希望你能解决我的问题。
我使用ruby实现了一个手动运行的脚本。
但是在crontab中使用像*/1 * * * * cd /Users/diogo/workspace/outros/crawler_trf/ && /Users/diogo/.rvm/wrappers/ruby-2.3.0@crawler/ruby get_news.rb >> /tmp/crawler_trf.out
这样的行运行时出现了这个错误:
/Users/diogo/.rvm/rubies/ruby-2.3.0/lib/ruby/2.3.0/net/http.rb:882:in `rescue in block in connect': Failed to open TCP connection to www.folhadirigida.com.br:80 (getaddrinfo: nodename nor servname provided, or not known) (SocketError)

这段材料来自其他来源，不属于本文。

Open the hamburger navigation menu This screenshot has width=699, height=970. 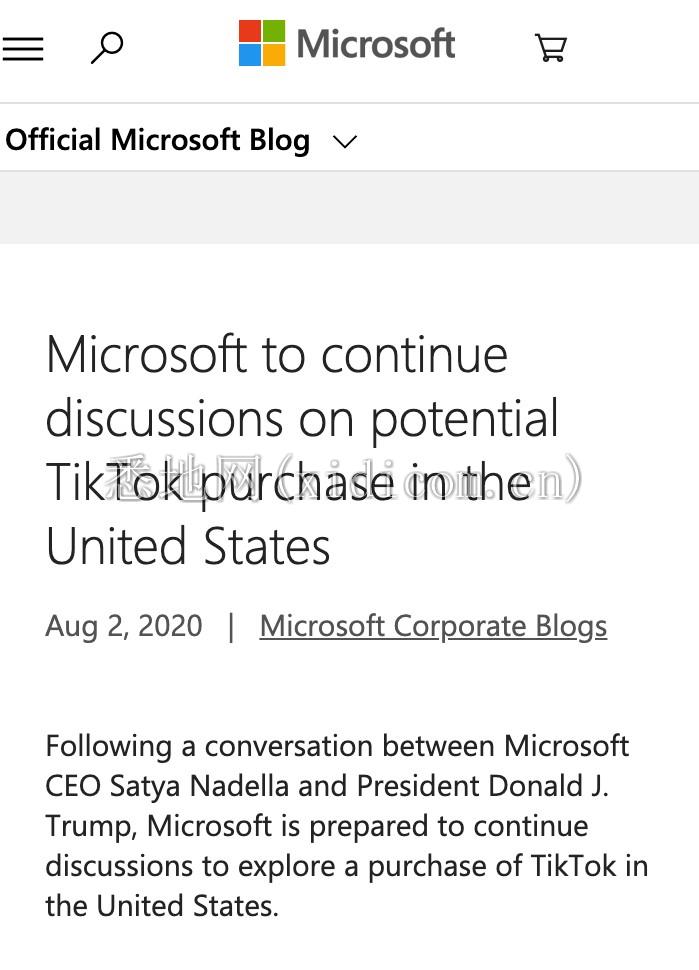(x=23, y=49)
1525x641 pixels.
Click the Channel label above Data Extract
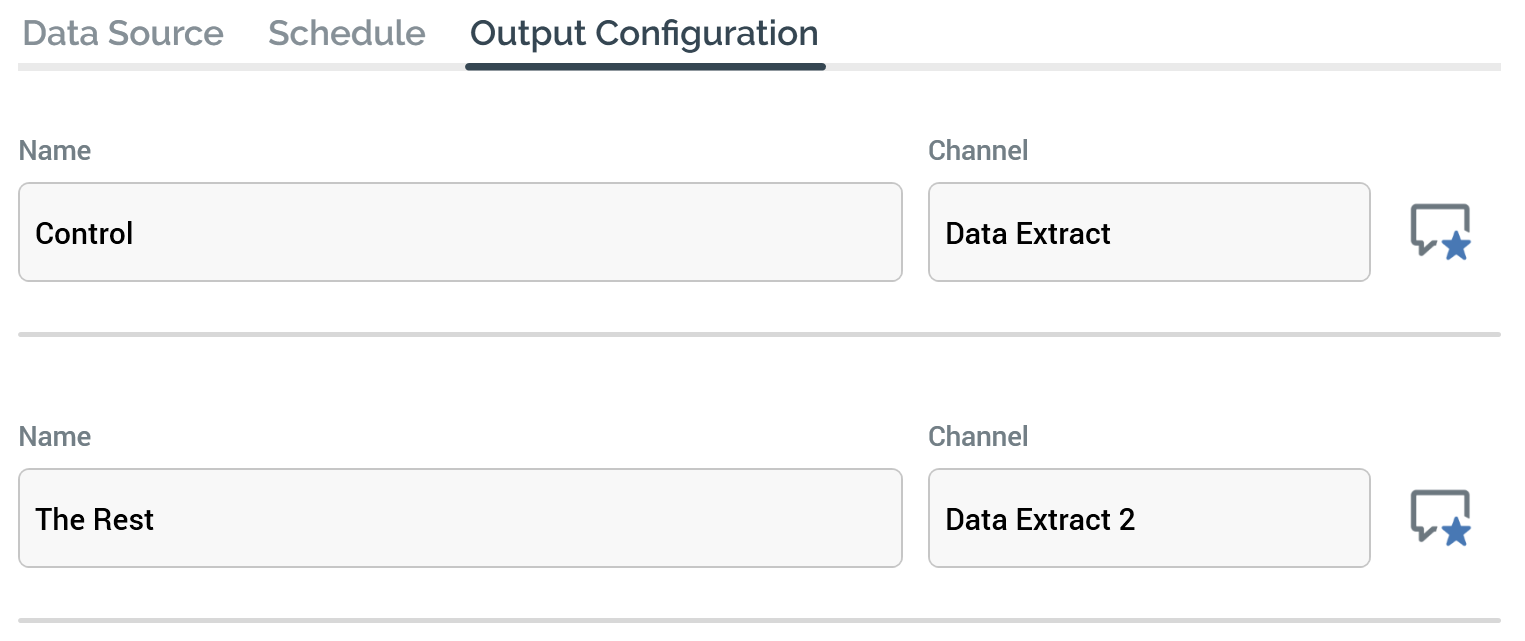point(978,151)
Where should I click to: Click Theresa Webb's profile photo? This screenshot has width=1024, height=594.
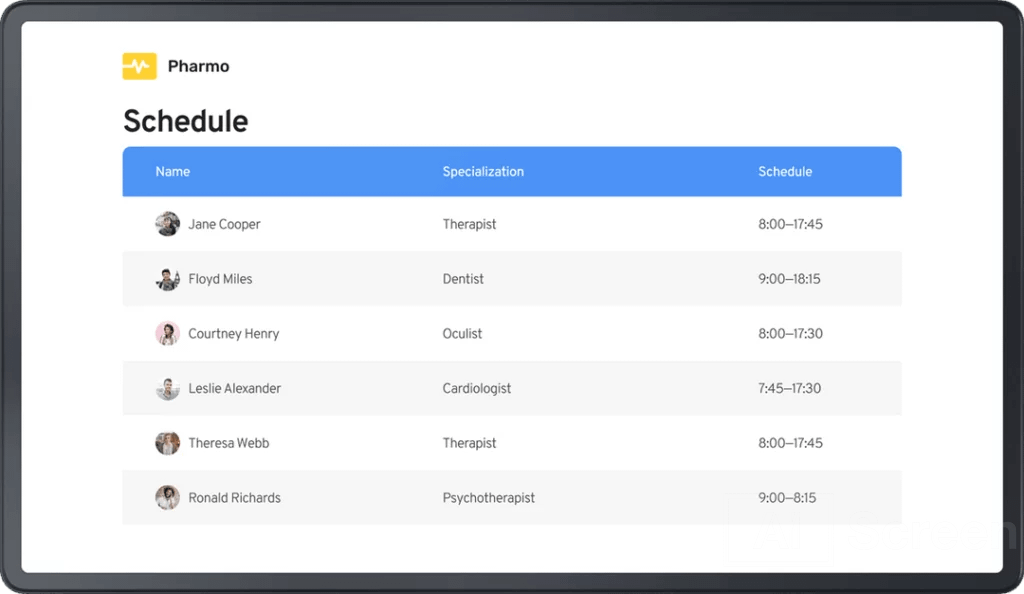pyautogui.click(x=167, y=443)
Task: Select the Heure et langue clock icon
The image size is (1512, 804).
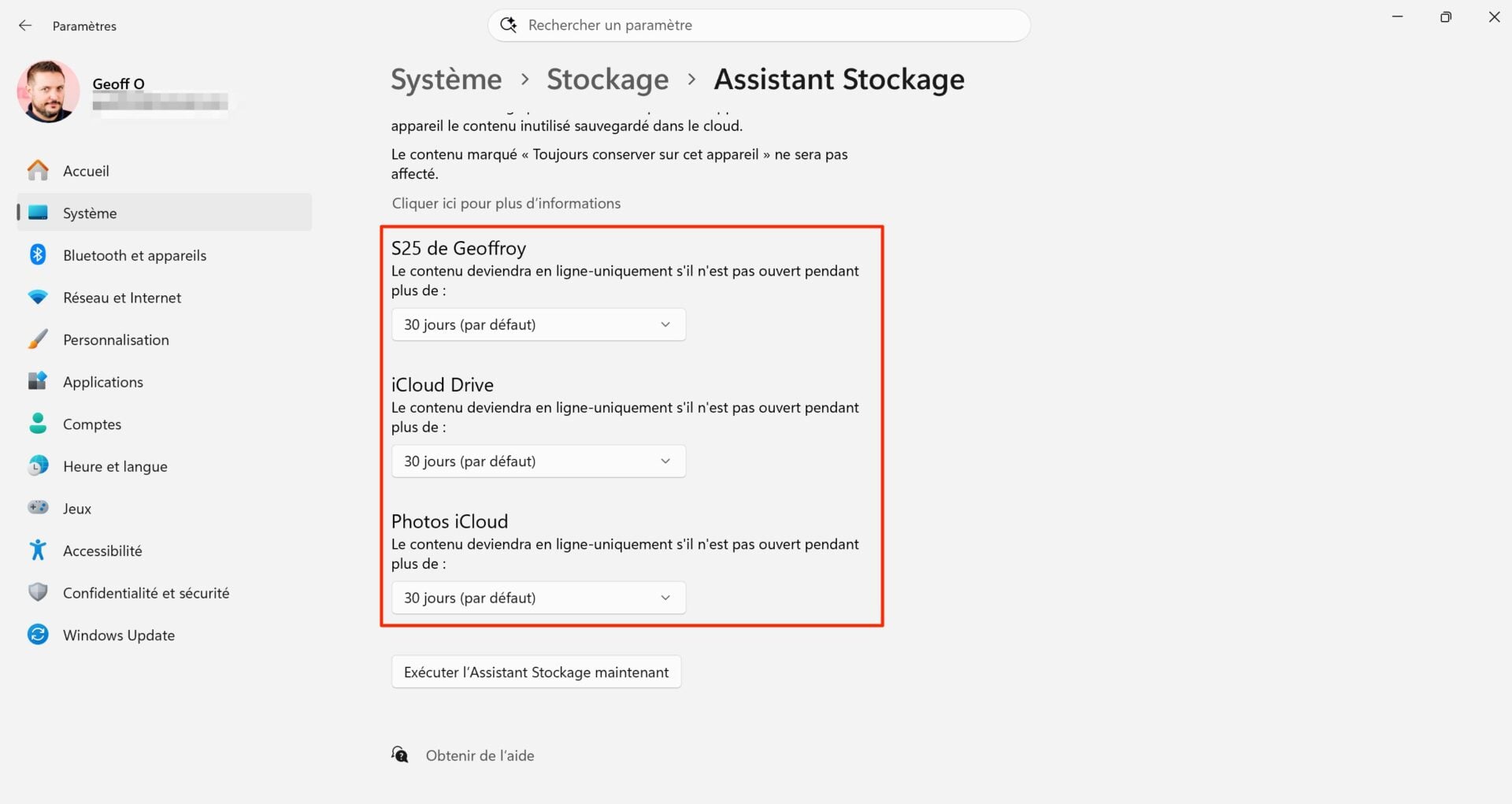Action: click(37, 465)
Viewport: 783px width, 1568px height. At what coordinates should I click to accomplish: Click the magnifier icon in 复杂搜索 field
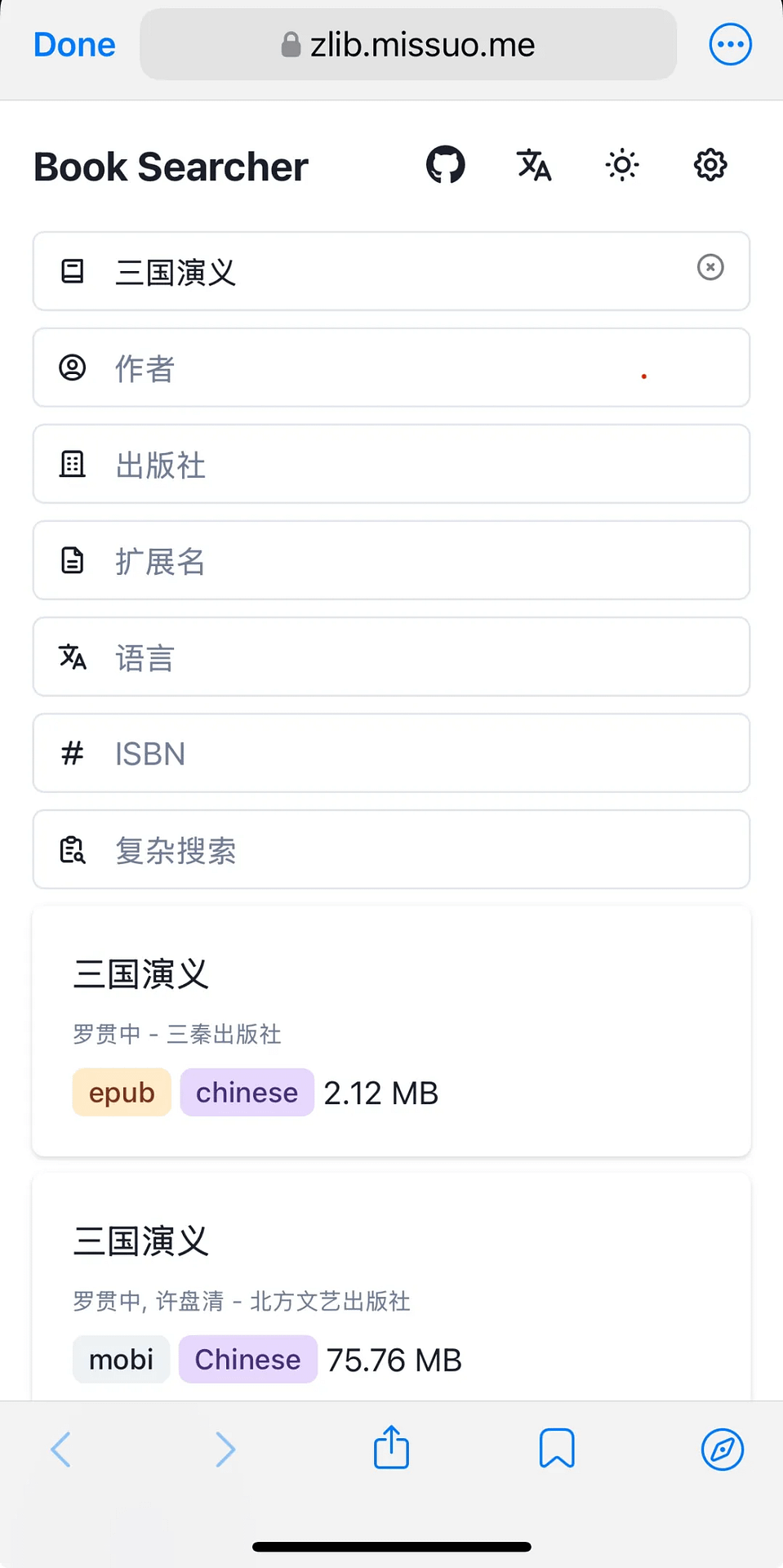[x=73, y=849]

from /Users/diogo/.rvm/rubies/ruby-2.3.0/lib/ruby/2.3.0/net/http.rb:879:in `block in connect'
from /Users/diogo/.rvm/rubies/ruby-2.3.0/lib/ruby/2.3.0/timeout.rb:91:in `block in timeout'
from /Users/diogo/.rvm/rubies/ruby-2.3.0/lib/ruby/2.3.0/timeout.rb:101:in `timeout'
from /Users/diogo/.rvm/rubies/ruby-2.3.0/lib/ruby/2.3.0/net/http.rb:878:in `connect'
from /Users/diogo/.rvm/rubies/ruby-2.3.0/lib/ruby/2.3.0/net/http.rb:863:in `do_start'
from /Users/diogo/.rvm/rubies/ruby-2.3.0/lib/ruby/2.3.0/net/http.rb:852:in `start'
from /Users/diogo/.rvm/rubies/ruby-2.3.0/lib/ruby/2.3.0/open-uri.rb:319:in `open_http'
from /Users/diogo/.rvm/rubies/ruby-2.3.0/lib/ruby/2.3.0/open-uri.rb:737:in `buffer_open'
from /Users/diogo/.rvm/rubies/ruby-2.3.0/lib/ruby/2.3.0/open-uri.rb:212:in `block in open_loop'
from /Users/diogo/.rvm/rubies/ruby-2.3.0/lib/ruby/2.3.0/open-uri.rb:210:in `catch'
from /Users/diogo/.rvm/rubies/ruby-2.3.0/lib/ruby/2.3.0/open-uri.rb:210:in `open_loop'
from /Users/diogo/.rvm/rubies/ruby-2.3.0/lib/ruby/2.3.0/open-uri.rb:151:in `open_uri'
from /Users/diogo/.rvm/rubies/ruby-2.3.0/lib/ruby/2.3.0/open-uri.rb:717:in `open'
from /Users/diogo/.rvm/rubies/ruby-2.3.0/lib/ruby/2.3.0/open-uri.rb:35:in `open'
from get_news.rb:6:in `read_data'
from get_news.rb:44:in `<main>'
脚本文件包含以下代码......
require 'nokogiri'
require 'open-uri'
require 'mail'
def read_data
page = Nokogiri::HTML(open('http://www.folhadirigida.com.br/fd/Satellite/concursos/noticias-TRFRJES-area-de-apoio-2016-2000153335216/'))
title = page.css('#tblResult').css('tr')[1].css('a').first.text rescue nil
message = page.css('#tblResult').css('tr')[1].text rescue nil
file_name = 'trf'
last_title = File.open("/tmp/#{file_name}", 'r') { |file| file.read } rescue nil
if title && last_title != title
send_email(title, message)
File.open("/tmp/#{file_name}", 'w') { |file| file.write(title) }
else
send_email("Nada novo", "")
end
end
def send_email(title, message)
Mail.defaults do
delivery_method :smtp, {
:address => 'smtp.gmail.com',
:port => 587,
:domain => 'gmail.com',
:user_name => 'myemail',
:password => 'mypass',
:authentication => :plain,
:enable_starttls_auto => true
}
end
Mail.deliver do
to 'myemail'
from 'Concursos - Novidades TRF <myemail>'
subject 'Novidade sobre o TRF'
content_type 'text/html; charset=UTF-8'
body "<h1>#{title}</h1>#{message}"
end
end
read_data
如果我执行curl
+网址完美无缺......我不知道发生了什么。我需要一些解释和解决方案。
答案 0 :(得分:0)
嗯,当脚本作为cron运行时听起来像DNS问题。
我会尝试在您的脚本顶部require "resolv-replace.rb"
,就像它描述的那样here。
稍后在家我会试一试,我会在我的Mac上测试它。